[CC'ed to python-dev, Barbara Mattson]
Barbara's encountered an apparent problem with test_longexp in Python 2.2 on MacOS X. test_longexp creates a big list expression and eval()'s it. The problem is that it takes an exceedingly long time to run, at least more than half an hour (at which point she interrupted it).
The two curious things are that 1) while test_longexp requires a lot of memory and often thrashes on a low-memory machine (I found there are 2 or 3 bugs in the SF bugtracker to this effect), the MacOS box in question has a gigabyte of RAM, and 2) Python 2.1.1 *doesn't* show the problem. Quoting from her report:
I tried the test_longexp by hand:
REPS = XXX l = eval("[" + "2," * REPS + "]") print len(l)
changing REPS from 1000 to 50000. 1000 and 10000 ran fairly quickly - under a minute. However, 25000 took about 5 minutes and 50000 took 23 minutes. I'm not about to try 65580 (I need to get some real work done today, after all :-). BTW, out of curiosity, I tried the same thing under 2.1.1, and even for REPS = 70000 it took less than a minute.
Any clues?
--amk (www.amk.ca) "Peri, how would you like to meet a genius?" "I thought I already have." -- The Doctor and Peri, in "Mark of the Rani"
amk> test_longexp creates a big list expression and eval()'s it. The amk> problem is that it takes an exceedingly long time to run, at least amk> more than half an hour (at which point she interrupted it). ... amk> changing REPS from 1000 to 50000. 1000 and 10000 ran fairly amk> quickly - under a minute. However, 25000 took about 5 minutes and amk> 50000 took 23 minutes. ... amk> Any clues?

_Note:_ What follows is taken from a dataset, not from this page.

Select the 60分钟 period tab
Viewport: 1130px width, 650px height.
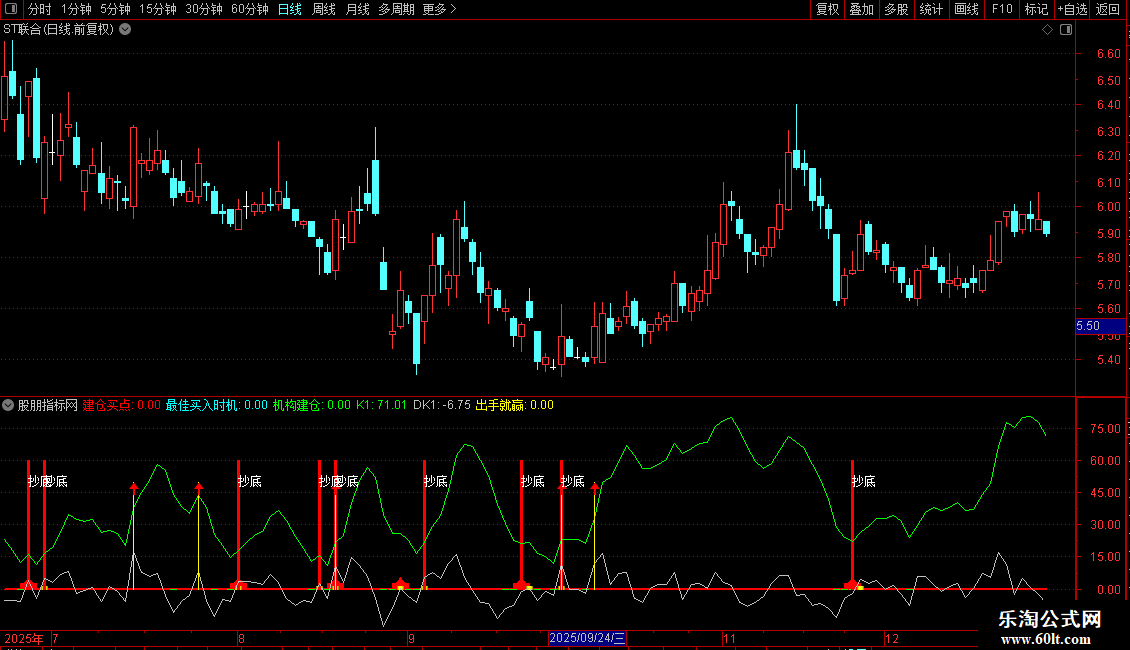249,9
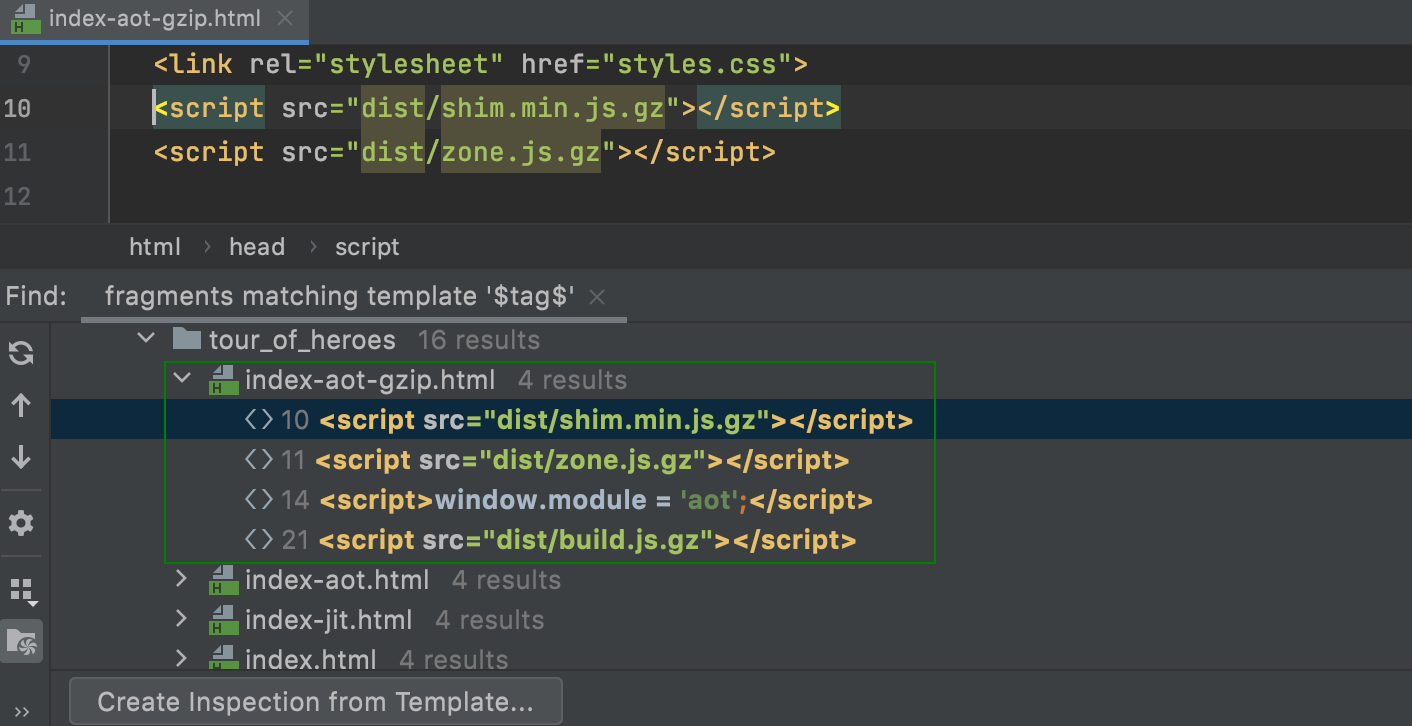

Try configuring using --with-pymalloc to see if Vladimir's Python-specific object allocator helps. Even with a gigabyte of RAM, perhaps the malloc free list is getting badly fragmented, causing it to churn forever trying to coalesce memory blocks.
[Andrew Kuchling]
[CC'ed to python-dev, Barbara Mattson]
Barbara's encountered an apparent problem with test_longexp in Python 2.2 on MacOS X. test_longexp creates a big list expression and eval()'s it. The problem is that it takes an exceedingly long time to run, at least more than half an hour (at which point she interrupted it).
The two curious things are that 1) while test_longexp requires a lot of memory and often thrashes on a low-memory machine (I found there are 2 or 3 bugs in the SF bugtracker to this effect), the MacOS box in question has a gigabyte of RAM, and 2) Python 2.1.1 *doesn't* show the problem.
The test takes about 2 seconds on my box (Win98SE, 256MB, 866MHz), in 2.2 or 2.1.1, and I don't know of any Mac-specific code that might get touched here except for the C library. So Skip's suggestion to try pymalloc is a good one -- although it's hard to see in advance why that would make a difference in this specific case.
Quoting from her report:
I tried the test_longexp by hand:
REPS = XXX l = eval("[" + "2," * REPS + "]") print len(l)
Break it into smaller steps so we can narrow down possible causes:
REPS = 50000
print "building list guts" guts = "2," * REPS
print "building input string" input = "[" + guts + "]"
print "compiling the input string" code = compile(input, "<input string>", "eval")
print "executing" thelist = eval(code)
print len(thelist)
When REPS is large, what's the last thing that gets printed before the huge delay starts?
On Tue, Jan 08, 2002 at 01:41:37PM -0500, Tim Peters wrote:
Break it into smaller steps so we can narrow down possible causes:
You should have cc'ed Barbara on that. I forwarded your message to her and she wrote back (eventually):
BTW, I forgot to pass this on yesterday, but I tried the code in Tim Peters' e-mail yesterday and the delay happens during the code = compile(...) statement.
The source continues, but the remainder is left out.